The men's shot put event was part of the track and field athletics programme at the 1936 Summer Olympics. The competition was held on 2 August 1936. Twenty-two athletes from 14 nations competed. The maximum number of athletes per nation had been set at 3 since the 1930 Olympic Congress. The final was won by Hans Woellke of Germany. It was Germany's first victory in the men's shot put, and first medal since bronze in 1928. Germany also received bronze in 1936, with Gerhard Stöck finishing third. Between the two Germans was Sulo Bärlund of Finland with silver, the nation's first medal in the event since gold in 1920. For the first time, the United States won no medals in the men's shot put, with the three Americans finishing 4th, 5th, and 6th.

==Background==

This was the 10th appearance of the event, which is one of 12 athletics events to have been held at every Summer Olympics. Returning shot putters from the 1932 Games were bronze medalist František Douda of Czechoslovakia, sixth-place finisher Hans-Heinrich Sievert of Germany, eighth-place finisher József Darányi of Hungary, tenth-place finisher Jules Noël of France, and fifteenth-place finisher Antônio Lira of Brazil. Douda had held the world record from late 1932 to early 1934, but Jack Torrance of the United States had set a record in 1934 that would last until 1948. Torrance was favored in Berlin, slightly ahead of Hans Woellke of host Germany.
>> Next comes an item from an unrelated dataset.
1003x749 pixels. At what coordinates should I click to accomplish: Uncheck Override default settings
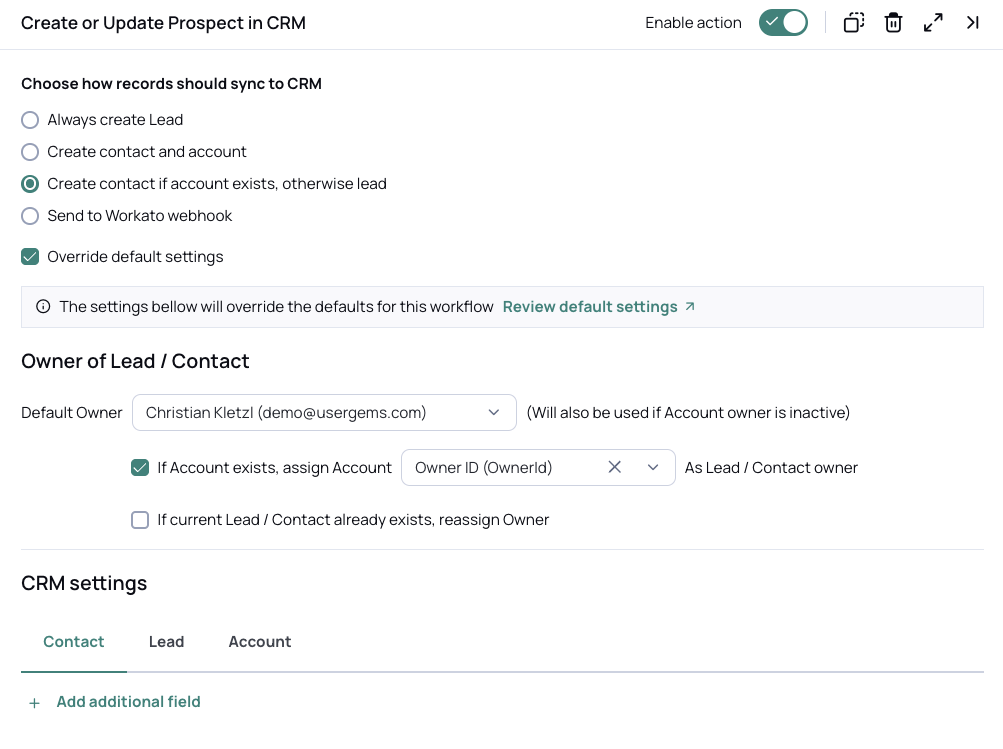click(x=31, y=257)
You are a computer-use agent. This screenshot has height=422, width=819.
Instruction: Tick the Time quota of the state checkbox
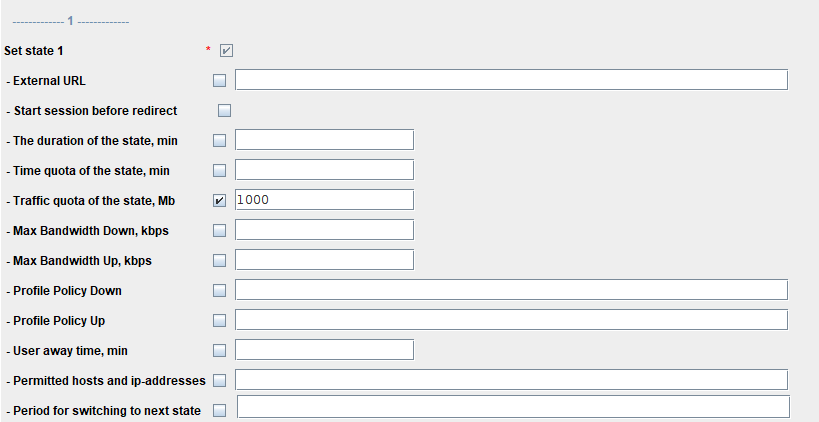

Afghanistan, the Republic of China, and Japan each made their debut in the men's shot put. The United States appeared for the 10th time, the only nation to have competed in all Olympic shot put competitions to date.

==Competition format==

The competition introduced a true two-round format, with the qualifying round completely separate from the divided final (though the official report describes the competition as having three phases, with the final being a "semi-finals" and "final"). In qualifying, each athlete received three attempts; those recording a mark of at least 14.50 metres advanced to the final. The results of the qualifying round were then ignored. Finalists received three throws each, with the top six competitors receiving an additional three attempts. The best distance among those six throws counted.

==Records==

These were the standing world and Olympic records (in metres) prior to the 1936 Summer Olympics.

Sulo Bärlund broke the Olympic record with a throw of 16.03 metres in the second throw of the final. This record lasted until the fifth throw, when Bärlund throw 16.12 and Hans Woellke threw 16.20 metres.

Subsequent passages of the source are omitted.